A poche settimane da un’ondata di attraversamenti di massa dal Marocco all’enclave di Ceuta, le autorità giudiziarie spagnole hanno aperto un’indagine per accertare se l’operazione sia stata organizzata e diretta dal Marocco, nel sospetto di un possibile collegamento con un reato «che mina la sicurezza o l’indipendenza dello Stato».

Secondo l’agenzia di stampa Efe e il quotidiano El País, la tesi dell’Audiencia Nacional è che l’episodio sia stato un piano orchestrato con la partecipazione diretta o la connivenza delle forze di sicurezza del Marocco. María Tardón, la magistrata titolare dell’inchiesta, sostiene che i fatti di fine luglio non siano scaturiti da movimenti spontanei o isolati, bensì da un’operazione organizzata che ha sfruttato la migrazione come copertura.

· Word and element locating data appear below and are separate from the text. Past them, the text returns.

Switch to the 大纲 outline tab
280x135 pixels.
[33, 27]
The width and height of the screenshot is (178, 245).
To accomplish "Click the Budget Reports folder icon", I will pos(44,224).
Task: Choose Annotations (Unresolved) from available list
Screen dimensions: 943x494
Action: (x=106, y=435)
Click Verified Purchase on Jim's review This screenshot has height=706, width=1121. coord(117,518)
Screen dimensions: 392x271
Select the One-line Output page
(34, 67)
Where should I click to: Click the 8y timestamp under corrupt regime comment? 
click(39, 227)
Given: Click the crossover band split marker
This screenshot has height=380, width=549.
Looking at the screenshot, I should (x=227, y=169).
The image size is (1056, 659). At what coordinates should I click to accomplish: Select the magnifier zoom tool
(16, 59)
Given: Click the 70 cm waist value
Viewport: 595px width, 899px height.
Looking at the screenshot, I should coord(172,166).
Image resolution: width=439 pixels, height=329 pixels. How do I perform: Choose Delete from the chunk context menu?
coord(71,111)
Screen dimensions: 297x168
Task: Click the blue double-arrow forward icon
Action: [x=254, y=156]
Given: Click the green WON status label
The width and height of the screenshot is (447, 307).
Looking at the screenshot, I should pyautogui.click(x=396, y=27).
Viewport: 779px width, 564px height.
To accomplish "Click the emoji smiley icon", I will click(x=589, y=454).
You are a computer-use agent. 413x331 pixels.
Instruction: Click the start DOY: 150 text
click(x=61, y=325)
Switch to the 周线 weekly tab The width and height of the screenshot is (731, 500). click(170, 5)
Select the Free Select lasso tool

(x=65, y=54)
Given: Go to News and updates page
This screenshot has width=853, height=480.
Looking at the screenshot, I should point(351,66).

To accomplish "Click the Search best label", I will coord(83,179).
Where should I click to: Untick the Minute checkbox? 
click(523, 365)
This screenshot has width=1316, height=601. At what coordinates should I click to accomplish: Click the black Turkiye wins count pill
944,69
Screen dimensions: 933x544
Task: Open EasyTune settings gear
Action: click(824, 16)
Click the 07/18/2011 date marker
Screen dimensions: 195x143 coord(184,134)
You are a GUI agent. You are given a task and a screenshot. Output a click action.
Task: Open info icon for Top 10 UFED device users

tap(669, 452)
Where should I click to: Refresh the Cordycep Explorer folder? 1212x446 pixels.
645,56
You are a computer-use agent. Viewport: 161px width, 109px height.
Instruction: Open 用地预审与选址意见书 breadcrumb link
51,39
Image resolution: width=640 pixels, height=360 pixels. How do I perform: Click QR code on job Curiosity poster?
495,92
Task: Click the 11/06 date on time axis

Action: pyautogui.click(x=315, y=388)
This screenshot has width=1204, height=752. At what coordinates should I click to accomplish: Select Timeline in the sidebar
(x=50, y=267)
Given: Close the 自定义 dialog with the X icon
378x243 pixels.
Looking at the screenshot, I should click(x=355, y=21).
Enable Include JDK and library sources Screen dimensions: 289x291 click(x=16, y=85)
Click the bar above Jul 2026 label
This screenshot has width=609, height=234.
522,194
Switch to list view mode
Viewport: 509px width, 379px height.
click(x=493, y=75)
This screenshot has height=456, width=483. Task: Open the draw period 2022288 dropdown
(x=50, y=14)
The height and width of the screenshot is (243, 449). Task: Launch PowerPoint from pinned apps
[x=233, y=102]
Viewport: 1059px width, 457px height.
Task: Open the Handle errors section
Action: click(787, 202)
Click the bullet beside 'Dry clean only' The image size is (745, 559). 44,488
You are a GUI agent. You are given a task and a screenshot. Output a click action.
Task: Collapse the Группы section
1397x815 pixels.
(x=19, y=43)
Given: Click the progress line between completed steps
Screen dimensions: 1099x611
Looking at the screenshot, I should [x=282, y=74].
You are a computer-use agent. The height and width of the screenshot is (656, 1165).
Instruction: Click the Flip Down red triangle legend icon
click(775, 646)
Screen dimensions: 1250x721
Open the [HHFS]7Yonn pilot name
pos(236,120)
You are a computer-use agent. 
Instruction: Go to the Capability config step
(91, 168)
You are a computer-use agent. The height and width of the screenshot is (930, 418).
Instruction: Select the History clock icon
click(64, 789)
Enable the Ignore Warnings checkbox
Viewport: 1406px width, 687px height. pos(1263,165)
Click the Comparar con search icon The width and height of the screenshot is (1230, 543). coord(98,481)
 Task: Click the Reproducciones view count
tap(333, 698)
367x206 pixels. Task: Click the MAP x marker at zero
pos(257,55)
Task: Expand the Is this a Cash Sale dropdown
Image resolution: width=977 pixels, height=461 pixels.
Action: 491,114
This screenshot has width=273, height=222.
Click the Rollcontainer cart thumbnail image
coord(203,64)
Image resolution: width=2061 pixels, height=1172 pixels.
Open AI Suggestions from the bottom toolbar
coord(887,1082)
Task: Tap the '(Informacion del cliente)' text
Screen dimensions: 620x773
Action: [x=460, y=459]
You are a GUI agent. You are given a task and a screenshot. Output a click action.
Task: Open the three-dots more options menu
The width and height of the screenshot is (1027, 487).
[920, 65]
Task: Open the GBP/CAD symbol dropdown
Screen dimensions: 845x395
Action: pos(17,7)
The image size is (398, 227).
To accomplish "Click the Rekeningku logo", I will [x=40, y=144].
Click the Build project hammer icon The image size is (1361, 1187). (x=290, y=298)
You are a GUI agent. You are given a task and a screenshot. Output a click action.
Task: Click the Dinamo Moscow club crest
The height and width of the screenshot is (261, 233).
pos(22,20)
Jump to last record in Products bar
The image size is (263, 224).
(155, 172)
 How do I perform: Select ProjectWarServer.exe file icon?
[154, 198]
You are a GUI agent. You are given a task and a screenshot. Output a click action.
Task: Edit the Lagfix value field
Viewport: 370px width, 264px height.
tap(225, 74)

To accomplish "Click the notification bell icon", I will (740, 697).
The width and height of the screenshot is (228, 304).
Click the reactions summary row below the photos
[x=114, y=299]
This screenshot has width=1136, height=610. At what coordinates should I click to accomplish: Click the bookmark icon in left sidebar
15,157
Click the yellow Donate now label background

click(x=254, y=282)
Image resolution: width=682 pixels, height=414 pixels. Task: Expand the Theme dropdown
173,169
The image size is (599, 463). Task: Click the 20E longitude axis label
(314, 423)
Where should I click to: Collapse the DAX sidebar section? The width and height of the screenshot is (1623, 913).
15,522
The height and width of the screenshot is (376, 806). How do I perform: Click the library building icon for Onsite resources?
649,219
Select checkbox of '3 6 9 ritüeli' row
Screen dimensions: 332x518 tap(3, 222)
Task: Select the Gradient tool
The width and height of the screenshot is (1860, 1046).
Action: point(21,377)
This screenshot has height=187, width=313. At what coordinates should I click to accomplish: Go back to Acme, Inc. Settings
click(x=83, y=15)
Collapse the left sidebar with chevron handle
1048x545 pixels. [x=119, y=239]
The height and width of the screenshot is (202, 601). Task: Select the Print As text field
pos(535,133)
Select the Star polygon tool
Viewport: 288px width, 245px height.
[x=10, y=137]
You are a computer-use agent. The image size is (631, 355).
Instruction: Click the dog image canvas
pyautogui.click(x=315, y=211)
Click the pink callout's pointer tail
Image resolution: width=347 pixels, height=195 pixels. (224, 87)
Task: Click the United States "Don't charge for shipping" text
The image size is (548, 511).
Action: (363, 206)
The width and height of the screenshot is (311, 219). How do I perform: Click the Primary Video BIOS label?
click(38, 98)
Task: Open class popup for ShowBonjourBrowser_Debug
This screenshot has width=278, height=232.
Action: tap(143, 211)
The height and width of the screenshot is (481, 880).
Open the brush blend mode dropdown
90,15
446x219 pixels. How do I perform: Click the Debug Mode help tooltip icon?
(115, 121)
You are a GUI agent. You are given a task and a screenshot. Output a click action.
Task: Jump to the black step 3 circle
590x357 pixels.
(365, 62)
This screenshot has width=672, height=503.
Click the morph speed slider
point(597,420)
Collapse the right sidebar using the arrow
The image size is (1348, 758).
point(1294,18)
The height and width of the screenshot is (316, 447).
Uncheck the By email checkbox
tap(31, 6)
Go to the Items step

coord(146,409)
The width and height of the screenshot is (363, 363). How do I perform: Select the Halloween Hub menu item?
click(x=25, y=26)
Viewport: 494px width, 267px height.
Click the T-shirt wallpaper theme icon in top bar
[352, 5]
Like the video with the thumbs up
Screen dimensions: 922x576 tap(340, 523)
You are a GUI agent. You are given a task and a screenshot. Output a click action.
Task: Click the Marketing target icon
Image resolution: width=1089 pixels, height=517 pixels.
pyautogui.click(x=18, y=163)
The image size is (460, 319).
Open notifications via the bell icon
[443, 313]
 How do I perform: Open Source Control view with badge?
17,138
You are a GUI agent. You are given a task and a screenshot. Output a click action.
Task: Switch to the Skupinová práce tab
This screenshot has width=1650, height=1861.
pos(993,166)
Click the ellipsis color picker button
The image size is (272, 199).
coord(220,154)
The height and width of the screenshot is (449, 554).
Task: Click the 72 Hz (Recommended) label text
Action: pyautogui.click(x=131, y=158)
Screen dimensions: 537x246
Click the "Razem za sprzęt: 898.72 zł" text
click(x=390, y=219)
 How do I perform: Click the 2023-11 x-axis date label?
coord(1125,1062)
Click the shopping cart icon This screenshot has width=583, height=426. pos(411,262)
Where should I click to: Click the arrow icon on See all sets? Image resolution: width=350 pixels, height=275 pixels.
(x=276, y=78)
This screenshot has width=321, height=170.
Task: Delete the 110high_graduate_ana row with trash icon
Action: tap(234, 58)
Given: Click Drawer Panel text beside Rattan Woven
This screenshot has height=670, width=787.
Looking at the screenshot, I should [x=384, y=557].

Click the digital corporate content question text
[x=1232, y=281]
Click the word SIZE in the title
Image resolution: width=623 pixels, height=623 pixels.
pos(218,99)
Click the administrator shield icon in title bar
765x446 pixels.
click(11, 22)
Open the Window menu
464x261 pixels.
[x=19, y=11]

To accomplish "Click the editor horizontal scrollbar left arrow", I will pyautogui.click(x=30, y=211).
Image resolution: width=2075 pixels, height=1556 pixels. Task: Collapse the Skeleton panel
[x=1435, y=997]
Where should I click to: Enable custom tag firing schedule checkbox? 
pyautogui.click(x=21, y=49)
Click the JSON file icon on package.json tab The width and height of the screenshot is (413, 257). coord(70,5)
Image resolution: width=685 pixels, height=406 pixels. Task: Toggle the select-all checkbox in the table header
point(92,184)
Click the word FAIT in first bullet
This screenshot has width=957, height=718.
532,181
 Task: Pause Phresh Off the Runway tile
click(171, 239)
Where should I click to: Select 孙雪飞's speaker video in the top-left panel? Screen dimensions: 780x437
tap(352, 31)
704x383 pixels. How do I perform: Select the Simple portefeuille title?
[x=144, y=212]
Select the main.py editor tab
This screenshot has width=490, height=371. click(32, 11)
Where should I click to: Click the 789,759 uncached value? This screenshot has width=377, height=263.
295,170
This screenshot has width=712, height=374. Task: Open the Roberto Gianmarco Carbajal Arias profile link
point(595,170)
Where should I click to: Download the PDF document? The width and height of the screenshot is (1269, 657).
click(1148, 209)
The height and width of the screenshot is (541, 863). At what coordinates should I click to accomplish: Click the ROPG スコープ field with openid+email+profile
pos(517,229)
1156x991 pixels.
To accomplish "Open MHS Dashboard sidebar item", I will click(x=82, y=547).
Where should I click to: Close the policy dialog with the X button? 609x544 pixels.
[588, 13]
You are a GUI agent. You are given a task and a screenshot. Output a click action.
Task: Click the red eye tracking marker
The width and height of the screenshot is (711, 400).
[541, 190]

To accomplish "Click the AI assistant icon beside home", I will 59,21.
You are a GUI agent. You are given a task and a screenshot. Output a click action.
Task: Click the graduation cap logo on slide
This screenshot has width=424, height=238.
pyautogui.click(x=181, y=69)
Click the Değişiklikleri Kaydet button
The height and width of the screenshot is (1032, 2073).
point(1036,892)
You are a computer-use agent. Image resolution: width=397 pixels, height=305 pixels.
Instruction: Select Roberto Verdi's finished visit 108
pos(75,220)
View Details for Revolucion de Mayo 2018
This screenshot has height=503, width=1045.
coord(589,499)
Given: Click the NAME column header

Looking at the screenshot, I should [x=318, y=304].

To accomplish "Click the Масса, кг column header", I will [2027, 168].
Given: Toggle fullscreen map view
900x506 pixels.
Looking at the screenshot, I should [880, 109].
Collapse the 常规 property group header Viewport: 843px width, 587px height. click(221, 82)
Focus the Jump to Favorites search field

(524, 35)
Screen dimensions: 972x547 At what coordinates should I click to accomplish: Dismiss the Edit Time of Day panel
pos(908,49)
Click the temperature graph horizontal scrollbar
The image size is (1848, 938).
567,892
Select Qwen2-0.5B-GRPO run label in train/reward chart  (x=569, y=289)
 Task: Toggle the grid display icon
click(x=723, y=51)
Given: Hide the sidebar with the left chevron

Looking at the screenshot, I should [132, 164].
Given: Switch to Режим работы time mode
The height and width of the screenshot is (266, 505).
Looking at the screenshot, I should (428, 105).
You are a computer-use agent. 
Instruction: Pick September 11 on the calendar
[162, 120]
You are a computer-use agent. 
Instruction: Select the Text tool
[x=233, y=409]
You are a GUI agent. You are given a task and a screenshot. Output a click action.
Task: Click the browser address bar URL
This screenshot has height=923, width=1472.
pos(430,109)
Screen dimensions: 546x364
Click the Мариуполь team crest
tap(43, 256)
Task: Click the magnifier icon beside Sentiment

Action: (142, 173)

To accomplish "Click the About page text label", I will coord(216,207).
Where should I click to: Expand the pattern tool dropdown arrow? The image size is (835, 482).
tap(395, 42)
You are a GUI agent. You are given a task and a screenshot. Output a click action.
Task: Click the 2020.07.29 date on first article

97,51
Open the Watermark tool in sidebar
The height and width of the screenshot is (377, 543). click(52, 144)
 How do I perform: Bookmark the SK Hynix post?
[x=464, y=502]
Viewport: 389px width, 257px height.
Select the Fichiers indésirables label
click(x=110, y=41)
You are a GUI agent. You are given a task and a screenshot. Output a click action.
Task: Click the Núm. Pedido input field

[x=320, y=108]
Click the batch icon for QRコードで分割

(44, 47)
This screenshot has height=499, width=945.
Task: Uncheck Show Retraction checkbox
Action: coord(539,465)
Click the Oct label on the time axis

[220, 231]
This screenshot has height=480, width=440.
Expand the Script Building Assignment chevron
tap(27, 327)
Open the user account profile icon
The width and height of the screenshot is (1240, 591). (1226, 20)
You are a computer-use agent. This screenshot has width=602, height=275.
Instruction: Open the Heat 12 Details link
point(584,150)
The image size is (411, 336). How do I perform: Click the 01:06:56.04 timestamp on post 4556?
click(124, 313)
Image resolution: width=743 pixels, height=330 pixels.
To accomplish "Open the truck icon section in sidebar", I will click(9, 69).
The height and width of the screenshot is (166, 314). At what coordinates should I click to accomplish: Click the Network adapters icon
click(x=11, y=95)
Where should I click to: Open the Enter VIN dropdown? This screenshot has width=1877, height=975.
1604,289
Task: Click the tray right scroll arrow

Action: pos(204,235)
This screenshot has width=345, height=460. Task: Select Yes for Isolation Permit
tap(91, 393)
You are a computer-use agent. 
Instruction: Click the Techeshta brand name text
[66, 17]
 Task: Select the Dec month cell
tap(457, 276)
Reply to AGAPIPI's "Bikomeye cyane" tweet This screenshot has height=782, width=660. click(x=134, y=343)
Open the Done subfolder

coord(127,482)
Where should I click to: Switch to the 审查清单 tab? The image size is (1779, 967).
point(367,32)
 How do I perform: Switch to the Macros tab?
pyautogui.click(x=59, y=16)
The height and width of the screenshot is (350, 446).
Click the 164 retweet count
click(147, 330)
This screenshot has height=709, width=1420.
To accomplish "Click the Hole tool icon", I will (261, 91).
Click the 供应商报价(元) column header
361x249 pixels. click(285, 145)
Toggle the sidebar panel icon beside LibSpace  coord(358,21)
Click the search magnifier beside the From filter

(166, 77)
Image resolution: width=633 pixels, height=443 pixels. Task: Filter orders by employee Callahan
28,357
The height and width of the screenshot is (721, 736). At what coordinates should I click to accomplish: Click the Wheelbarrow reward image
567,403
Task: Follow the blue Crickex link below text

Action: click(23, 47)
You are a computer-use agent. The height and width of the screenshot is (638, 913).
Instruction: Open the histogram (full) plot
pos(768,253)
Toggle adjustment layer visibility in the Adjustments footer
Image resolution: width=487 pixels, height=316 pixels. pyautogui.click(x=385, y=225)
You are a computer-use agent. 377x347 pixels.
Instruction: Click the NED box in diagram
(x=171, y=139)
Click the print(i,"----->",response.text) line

Questa convinzione si basa un rapporto del Centro Nazionale (spagnolo) per l’Immigrazione e le Frontiere, che ha rilevato un aumento dei tentativi di ingresso a Ceuta nei giorni precedenti il ​​30 luglio e il ruolo centrale dei social media nella mobilitazione dei migranti. Secondo la sentenza, ondate di attraversamenti di diversa intensità hanno messo a dura prova il sistema di sorveglianza delle frontiere spagnolo, con conseguenti ripercussioni durature in termini di sicurezza, sanità, servizi sociali e difesa, nonché ripercussioni politiche e geopolitiche.

La giudice ha osservato che i migranti, tra cui anziani e famiglie con bambini e neonati, sono stati spinti verso il mare senza un’adeguata preparazione, vestiti con abiti inadatti e muniti di precari dispositivi di galleggiamento. L’ordinanza del tribunale stabilisce un nesso causale tra queste circostanze e la morte di 83 persone, finora accertate come annegate o decedute.

Sulla base di fotografie e video contenuti nel rapporto di sicurezza, María Tardón denuncia l’esistenza, dal territorio marocchino, di una «gestione facilitante dell’operazione». Secondo l’ordinanza, il comportamento di alcuni agenti delle forze di sicurezza marocchine sarebbe andato oltre la semplice tolleranza, includendo una «direzione attiva» verso i punti di attraversamento, nonché assistenza nel superamento degli ostacoli che conducevano alla spiaggia di Fnideq.

La magistrata distingue cinque livelli tra i presunti partecipanti all’operazione: coloro che sono entrati a Ceuta; coloro che li hanno mobilitati tramite i social media; gli organizzatori sul campo, tra cui agenti di polizia in uniforme e «motivatori informali»; e gli enti responsabili della pianificazione e del comando.

Secondo il sito marocchino Yabiladi, l’ordinanza della giudice indica che l’utilizzo dei flussi migratori potrebbe rientrare nella categoria della «guerra ibrida» o delle operazioni nella «zona grigia», finalizzate alla destabilizzazione dello Stato.